Atualize o texto apresentado reescrevendo tudo de "Pelo mundo inteiro" até "de Geraldo Borges)", com "pirâmides" trocado por "catedrais".

TEXTO APRESENTADO:
━━━━━━━━━━━━━━━━━━━━━━━━━━━━━━

O incrível é que os “estrangeiros” também entraram na nave e contribuem para o sucesso dessa viagem. Ana Cecília cativou os leitores com seus poemas cortantes, pena que anda ausente. 1000TON é um amigo carioca mineiro que desde o começo rabisca a nave por dentro e por fora. Leo Almeida conheci outro dia em Brasília e parecíamos amigos antigos. O grandão Nicolas Behr aparece vez ou outra. Luiz Horácio, um gaúcho e grande escritor contribui com resenhas saborosas quase toda edição. O paulista Aderval não comparece sempre, mas quando vem domina a prosa. E eu ainda nem conheço pessoalmente esses dois últimos astronautas.

Mas hoje comemoramos o aniversário da aeronave. Ela foi remodelada pra festa. Nova “template” (o que chamávamos de logotipo) na concepção magistral de Gervásio sobre uma foto, de Paulo Tabatinga, da nossa velha ponte. E os gratos 150 mil acessos podem assoprar as cinco velinhas. E la nave va!   

_____________________________________
REGISTRO de antes de findar o ano:

Morre Décio Pgnatari, dia 02 
.
    lavra
 palavras
  a vida
    ávida
    parábola
& pêndulo.
.
amor
tece dor
a morte
adormece
vazio
mar morto
mármore
frio
larva
 
(Edmar)
 
 
 
 
Morre Oscar Niemayer, dia 05
.
Inscrita no mármore a tua memória
Pelas avenidas e praças do universo
As tuas obras celebram a tua glória
E magníficas não cabem nesses versos 
.
Pelo mundo inteiro a tua arquitetura
Ergue - se como pirâmides modernas
E em curvas e leveza se transfigura
Apontando para o céu pontes eternas.
.
Pelas mãos do operário, obra concreta
Enfrentando o sol de Brasília a realidade
Oscar Niemeyer, o poeta atingiu a meta. 
.
Oscar Niemeyer um candango  pé no chão
E também um comunista de verdade
Uma flor no asfalto renascida no sertão.
.
(poema de Geraldo Borges) 
 
 
 
 
Também Dave Brubeck, no mesmo 05
Take Five, 1966: http://youtu.be/faJE92phKzI
 
 
 
 
Dia 13, 100 anos de Gonzaga. Ver homenagem de Gereba no vídeo desta edição.
desenho: Netto de Deus 
 
Gereba apresenta o cd "Luas de Gonzaga" e Gil canta 13 de dezembro. Veja:
 
________________
 
obs. quem souber de quem é a linda foto azulada do Poty com Teresina ao fundo, que ilustra essa folha, por favor me avise. Gostaria de creditar ao exelente fotógrafo. Coisas da internet sem nome...
 

klöz por 1000TON


Aniversário do Piauinauta


Geraldo Borges
 
 
Salve, salve o Piauinauta
E o seu comandante
Com toda a sua tripulação
Navegando no mundo virtual
 
E nessa  épica expedição
Já encontramos com o
Pequeno príncipe
Em seu asteróide,
Com a estela Dalva
Aldebaran aurora boreal
Com toda a via láctea
E com  os astronautas
A caminho da lua.
Sobrevoamos o sertão
Muito calango e mandacaru
 
E estamos prontos para
Descobrir novos colaboradores
E ampliar nossas fronteiras
Não vamos parar tão cedo
Dependendo de nosso
Comandante e da tripulação
E do nosso talento e do vento.

━━━━━━━━━━━━━━━━━━━━━━━━━━━━━━

TRECHOS DAS ENTRADAS:
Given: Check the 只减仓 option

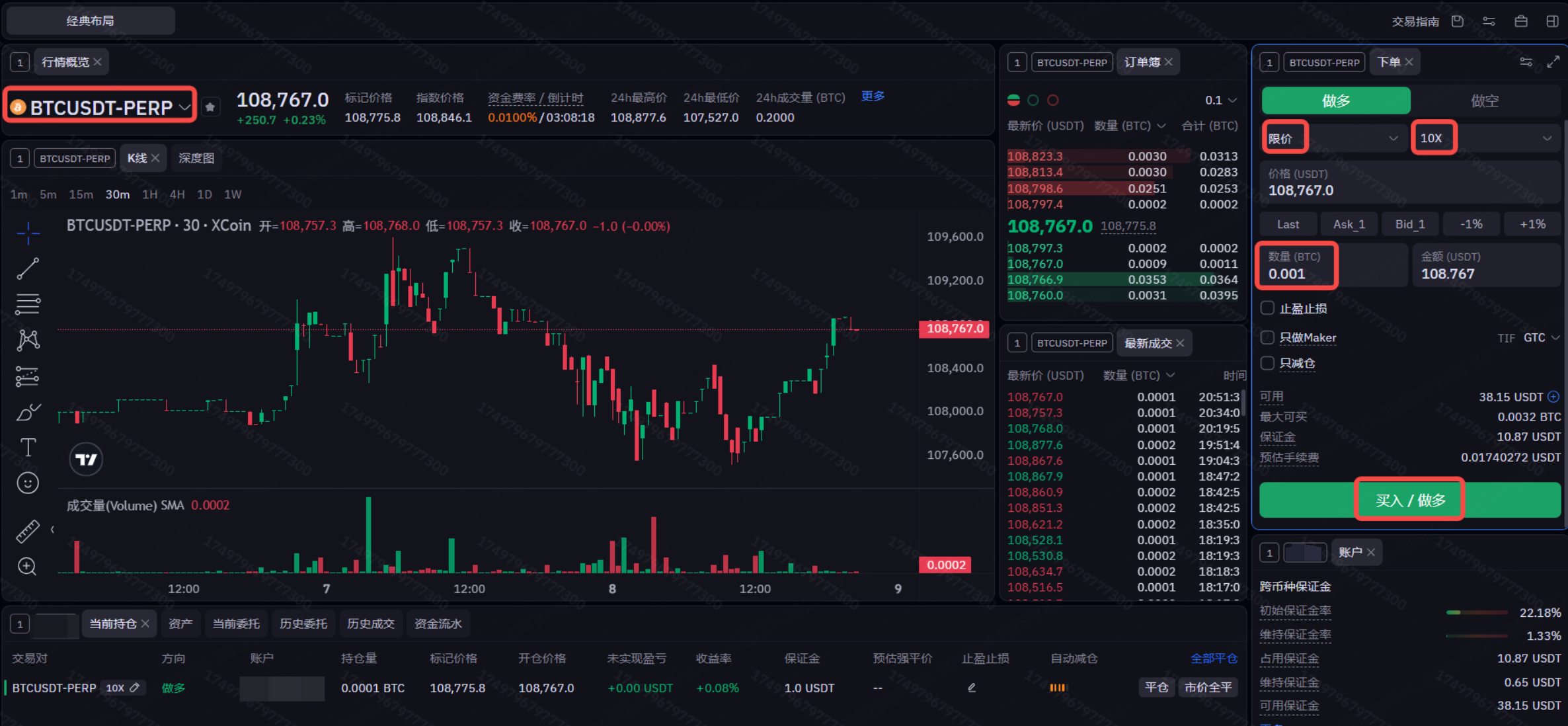Looking at the screenshot, I should (x=1267, y=363).
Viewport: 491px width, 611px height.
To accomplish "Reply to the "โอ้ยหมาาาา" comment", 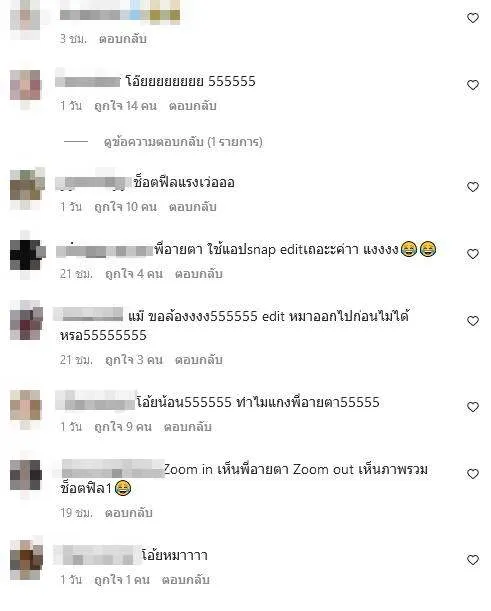I will [x=185, y=580].
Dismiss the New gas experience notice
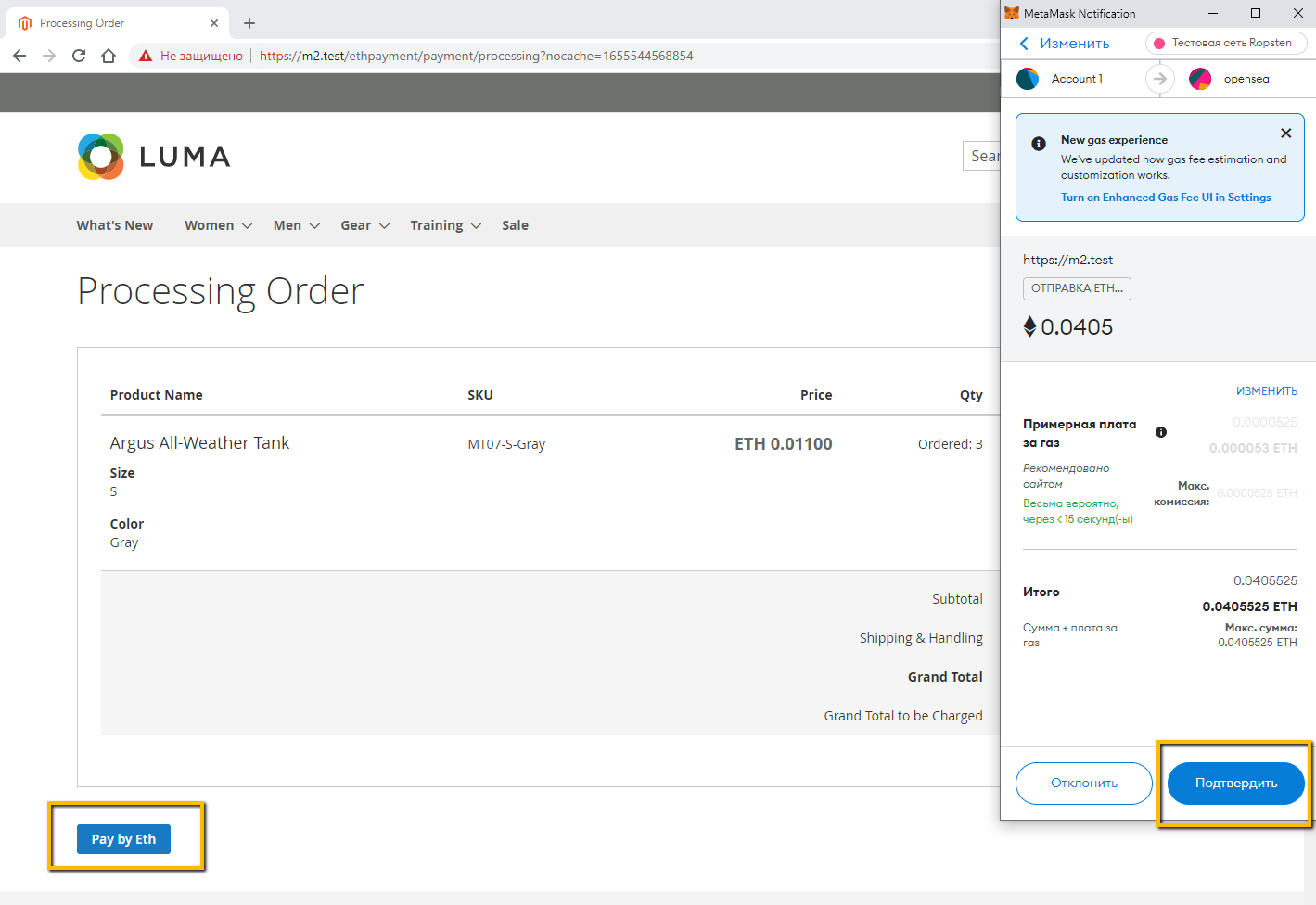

━━━━━━━━━━━━━━━━━━━━━━━━━━━━━━

PROBLEMA RESOLVIDO:
Pelo mundo inteiro a tua arquitetura
Ergue - se como catedrais modernas
E em curvas e leveza se transfigura
Apontando para o céu pontes eternas.
.
Pelas mãos do operário, obra concreta
Enfrentando o sol de Brasília a realidade
Oscar Niemeyer, o poeta atingiu a meta. 
.
Oscar Niemeyer um candango  pé no chão
E também um comunista de verdade
Uma flor no asfalto renascida no sertão.
.
(poema de Geraldo Borges)